**WORK TO DO**
Report every row below that contains the string "text", copying each such row in full.
-- Begin --
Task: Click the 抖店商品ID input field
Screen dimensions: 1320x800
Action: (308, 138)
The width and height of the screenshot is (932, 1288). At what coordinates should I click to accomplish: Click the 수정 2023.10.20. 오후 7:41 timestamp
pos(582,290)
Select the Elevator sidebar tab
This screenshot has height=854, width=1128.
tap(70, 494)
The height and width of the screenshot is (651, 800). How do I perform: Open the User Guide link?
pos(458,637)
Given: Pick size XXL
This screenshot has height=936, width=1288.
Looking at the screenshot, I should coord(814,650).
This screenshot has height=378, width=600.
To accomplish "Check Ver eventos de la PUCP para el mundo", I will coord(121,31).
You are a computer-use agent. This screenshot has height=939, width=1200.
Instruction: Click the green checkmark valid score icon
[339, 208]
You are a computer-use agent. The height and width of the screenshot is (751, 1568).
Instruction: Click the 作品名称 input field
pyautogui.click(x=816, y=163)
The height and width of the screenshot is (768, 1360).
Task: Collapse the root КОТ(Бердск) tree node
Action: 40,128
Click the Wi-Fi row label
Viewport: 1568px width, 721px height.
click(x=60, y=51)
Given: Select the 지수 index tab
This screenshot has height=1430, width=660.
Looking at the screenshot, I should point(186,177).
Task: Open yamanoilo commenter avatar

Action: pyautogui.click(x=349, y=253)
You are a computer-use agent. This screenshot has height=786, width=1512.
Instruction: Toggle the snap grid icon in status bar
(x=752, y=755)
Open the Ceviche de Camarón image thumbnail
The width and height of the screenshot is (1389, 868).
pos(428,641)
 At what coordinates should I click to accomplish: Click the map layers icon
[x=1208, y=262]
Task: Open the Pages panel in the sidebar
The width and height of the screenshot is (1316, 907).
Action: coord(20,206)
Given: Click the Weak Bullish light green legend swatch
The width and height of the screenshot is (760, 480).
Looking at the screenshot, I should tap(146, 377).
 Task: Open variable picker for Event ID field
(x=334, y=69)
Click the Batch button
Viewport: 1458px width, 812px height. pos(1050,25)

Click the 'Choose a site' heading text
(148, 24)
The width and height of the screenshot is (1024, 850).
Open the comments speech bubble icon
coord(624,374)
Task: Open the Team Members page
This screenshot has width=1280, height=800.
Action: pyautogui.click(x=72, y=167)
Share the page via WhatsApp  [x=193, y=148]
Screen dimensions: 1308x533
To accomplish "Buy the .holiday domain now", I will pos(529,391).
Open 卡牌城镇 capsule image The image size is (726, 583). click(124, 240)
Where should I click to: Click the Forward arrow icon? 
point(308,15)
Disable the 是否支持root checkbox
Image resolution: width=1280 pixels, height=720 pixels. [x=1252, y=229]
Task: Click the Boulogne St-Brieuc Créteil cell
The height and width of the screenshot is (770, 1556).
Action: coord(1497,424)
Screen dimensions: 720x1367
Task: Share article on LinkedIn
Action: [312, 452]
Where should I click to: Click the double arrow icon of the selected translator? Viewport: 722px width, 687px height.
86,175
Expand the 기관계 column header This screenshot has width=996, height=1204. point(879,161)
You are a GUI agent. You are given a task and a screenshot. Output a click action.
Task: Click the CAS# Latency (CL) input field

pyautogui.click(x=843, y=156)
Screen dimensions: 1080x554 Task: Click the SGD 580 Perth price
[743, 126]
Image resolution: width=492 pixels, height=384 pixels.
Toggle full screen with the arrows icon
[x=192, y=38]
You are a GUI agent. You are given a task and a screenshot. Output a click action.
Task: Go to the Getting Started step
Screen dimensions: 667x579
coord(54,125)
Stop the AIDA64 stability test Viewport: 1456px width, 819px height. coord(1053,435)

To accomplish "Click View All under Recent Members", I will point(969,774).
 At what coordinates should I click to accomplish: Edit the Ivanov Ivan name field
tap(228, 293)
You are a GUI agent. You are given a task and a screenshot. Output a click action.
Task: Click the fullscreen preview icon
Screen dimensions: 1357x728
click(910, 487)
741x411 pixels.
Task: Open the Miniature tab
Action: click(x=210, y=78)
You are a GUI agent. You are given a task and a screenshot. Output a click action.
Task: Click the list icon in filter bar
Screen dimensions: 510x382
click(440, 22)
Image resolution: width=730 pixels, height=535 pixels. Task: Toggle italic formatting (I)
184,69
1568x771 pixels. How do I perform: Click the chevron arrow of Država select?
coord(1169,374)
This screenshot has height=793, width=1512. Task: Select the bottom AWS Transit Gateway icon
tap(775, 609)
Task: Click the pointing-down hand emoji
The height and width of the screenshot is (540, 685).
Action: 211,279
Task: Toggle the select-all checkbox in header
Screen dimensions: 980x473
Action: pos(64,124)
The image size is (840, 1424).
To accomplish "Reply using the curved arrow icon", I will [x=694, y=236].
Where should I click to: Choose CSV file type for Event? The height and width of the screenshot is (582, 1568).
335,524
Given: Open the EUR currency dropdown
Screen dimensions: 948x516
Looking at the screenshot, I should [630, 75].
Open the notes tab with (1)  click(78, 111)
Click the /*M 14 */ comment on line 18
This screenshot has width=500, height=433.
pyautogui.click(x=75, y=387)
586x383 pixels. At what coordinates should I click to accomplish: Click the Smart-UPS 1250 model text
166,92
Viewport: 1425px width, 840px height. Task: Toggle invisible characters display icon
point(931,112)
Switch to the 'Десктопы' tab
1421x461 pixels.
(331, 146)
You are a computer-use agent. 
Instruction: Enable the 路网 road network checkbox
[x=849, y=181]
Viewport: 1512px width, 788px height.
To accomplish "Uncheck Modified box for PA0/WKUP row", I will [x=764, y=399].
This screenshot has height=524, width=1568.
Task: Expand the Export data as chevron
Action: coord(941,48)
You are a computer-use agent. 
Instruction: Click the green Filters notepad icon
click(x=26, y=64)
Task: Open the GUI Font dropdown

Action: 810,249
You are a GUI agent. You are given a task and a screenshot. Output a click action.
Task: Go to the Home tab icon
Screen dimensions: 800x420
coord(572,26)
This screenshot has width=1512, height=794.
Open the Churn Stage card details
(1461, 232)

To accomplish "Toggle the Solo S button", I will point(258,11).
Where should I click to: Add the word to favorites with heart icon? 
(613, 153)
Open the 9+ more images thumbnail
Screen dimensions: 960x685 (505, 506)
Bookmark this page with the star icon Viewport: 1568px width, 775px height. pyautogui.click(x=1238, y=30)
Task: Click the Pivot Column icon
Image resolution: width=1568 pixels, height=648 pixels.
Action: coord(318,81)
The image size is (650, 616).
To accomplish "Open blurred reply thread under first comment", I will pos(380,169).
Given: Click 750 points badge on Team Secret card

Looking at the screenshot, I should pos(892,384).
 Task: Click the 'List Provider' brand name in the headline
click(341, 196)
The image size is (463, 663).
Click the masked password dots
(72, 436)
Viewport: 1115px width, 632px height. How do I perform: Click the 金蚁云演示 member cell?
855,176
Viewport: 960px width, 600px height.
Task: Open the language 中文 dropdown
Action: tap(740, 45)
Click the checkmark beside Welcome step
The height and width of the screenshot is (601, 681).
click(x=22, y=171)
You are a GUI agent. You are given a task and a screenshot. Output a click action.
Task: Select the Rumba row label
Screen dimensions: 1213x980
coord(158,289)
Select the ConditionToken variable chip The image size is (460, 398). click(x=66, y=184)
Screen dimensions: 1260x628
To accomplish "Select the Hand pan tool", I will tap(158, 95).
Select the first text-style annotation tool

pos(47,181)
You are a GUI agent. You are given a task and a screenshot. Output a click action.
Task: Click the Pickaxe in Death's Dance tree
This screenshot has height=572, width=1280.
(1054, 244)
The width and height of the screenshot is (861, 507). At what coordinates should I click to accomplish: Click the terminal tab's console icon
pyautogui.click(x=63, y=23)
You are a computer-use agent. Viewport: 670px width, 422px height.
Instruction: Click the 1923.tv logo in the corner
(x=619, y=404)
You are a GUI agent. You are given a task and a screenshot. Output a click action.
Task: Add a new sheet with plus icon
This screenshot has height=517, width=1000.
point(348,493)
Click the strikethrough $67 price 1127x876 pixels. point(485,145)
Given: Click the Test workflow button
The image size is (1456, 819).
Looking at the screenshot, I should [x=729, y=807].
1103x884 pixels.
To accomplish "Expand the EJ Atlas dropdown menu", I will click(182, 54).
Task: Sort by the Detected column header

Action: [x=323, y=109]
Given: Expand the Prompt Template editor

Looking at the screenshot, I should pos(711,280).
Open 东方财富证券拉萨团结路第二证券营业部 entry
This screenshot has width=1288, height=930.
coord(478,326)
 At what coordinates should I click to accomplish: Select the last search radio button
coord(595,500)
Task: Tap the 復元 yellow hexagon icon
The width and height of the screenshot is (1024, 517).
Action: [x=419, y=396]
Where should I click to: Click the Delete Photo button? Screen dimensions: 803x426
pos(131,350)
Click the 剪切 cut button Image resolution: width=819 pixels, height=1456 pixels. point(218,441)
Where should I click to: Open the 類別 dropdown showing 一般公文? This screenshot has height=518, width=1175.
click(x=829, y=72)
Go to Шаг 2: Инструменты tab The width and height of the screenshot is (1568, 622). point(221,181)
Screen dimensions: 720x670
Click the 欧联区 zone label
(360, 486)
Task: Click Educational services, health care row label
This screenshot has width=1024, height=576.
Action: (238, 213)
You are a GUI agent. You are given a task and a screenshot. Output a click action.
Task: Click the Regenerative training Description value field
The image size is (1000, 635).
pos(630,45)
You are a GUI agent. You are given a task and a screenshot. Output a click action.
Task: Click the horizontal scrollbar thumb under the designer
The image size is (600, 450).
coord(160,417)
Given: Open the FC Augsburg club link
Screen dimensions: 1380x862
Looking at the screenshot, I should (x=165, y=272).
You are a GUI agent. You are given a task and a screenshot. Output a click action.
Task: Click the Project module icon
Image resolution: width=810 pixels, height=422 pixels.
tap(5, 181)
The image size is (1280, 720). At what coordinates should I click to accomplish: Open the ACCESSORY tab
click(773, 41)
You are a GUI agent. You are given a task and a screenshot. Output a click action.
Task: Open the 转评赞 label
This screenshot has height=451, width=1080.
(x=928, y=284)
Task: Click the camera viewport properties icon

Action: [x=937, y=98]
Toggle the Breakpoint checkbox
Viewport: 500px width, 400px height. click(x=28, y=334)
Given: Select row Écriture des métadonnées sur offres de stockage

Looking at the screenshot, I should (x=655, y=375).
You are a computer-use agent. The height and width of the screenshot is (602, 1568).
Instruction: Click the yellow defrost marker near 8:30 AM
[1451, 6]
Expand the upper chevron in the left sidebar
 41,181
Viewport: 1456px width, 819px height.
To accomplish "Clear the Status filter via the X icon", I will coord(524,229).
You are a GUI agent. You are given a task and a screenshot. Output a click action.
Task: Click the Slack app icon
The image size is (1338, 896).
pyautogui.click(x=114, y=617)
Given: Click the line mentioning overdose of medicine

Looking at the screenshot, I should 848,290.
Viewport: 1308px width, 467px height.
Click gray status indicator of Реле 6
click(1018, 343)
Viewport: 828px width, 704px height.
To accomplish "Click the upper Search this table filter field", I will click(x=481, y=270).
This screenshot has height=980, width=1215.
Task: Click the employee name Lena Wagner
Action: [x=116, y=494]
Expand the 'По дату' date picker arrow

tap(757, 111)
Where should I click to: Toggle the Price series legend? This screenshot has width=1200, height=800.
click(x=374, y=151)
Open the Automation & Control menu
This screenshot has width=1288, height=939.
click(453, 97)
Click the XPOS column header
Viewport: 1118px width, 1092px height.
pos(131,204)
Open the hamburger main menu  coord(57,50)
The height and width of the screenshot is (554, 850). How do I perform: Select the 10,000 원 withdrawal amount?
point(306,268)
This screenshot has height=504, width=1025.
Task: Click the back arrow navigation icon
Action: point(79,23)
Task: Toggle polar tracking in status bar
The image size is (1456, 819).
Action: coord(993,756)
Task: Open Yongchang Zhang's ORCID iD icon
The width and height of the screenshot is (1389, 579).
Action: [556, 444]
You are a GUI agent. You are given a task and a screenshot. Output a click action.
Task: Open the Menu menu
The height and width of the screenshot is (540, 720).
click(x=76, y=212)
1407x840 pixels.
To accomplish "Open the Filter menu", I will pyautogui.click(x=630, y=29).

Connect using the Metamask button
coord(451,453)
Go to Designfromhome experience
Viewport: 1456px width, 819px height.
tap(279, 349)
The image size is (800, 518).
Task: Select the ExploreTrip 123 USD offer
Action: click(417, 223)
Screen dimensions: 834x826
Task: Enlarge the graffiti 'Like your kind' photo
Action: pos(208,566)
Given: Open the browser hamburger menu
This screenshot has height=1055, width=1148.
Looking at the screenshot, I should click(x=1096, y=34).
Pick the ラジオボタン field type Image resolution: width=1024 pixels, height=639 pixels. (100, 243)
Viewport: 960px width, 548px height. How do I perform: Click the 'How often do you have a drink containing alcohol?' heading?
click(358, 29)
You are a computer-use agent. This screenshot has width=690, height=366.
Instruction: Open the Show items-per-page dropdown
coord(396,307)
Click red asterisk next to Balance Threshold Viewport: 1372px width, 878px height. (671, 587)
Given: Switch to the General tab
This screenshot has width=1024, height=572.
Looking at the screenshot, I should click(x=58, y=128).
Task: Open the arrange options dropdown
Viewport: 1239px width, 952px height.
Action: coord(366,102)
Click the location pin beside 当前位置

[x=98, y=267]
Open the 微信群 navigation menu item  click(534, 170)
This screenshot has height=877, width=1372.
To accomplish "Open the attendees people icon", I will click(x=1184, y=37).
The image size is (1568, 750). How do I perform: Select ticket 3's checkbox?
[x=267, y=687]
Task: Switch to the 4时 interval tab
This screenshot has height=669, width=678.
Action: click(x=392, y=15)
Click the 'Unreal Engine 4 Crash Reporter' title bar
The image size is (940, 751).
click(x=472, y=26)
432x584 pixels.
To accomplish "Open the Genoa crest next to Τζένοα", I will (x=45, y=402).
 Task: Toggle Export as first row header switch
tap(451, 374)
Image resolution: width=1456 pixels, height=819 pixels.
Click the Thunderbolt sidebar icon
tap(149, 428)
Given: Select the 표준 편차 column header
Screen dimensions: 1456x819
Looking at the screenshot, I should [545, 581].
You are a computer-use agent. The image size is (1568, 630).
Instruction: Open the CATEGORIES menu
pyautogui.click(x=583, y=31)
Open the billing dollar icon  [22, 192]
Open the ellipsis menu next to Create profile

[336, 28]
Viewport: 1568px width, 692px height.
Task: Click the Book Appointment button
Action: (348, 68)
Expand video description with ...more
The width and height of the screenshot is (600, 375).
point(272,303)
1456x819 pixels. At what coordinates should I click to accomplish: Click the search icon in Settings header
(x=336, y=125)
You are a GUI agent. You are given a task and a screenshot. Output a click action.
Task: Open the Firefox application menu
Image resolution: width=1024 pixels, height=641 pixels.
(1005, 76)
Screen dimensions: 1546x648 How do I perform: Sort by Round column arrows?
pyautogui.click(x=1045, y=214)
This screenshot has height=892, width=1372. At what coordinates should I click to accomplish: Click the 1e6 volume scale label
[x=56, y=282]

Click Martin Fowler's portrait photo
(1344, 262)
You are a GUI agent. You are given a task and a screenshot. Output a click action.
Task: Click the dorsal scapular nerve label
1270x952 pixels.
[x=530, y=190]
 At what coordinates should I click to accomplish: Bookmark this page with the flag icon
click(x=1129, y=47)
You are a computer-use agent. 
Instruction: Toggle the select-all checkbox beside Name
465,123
-- End --
**TASK RESPONSE**
Click the 'Choose a site' heading text
586x383 pixels. At what coordinates should I click to accomplish: Click the Smart-UPS 1250 model text
Select the first text-style annotation tool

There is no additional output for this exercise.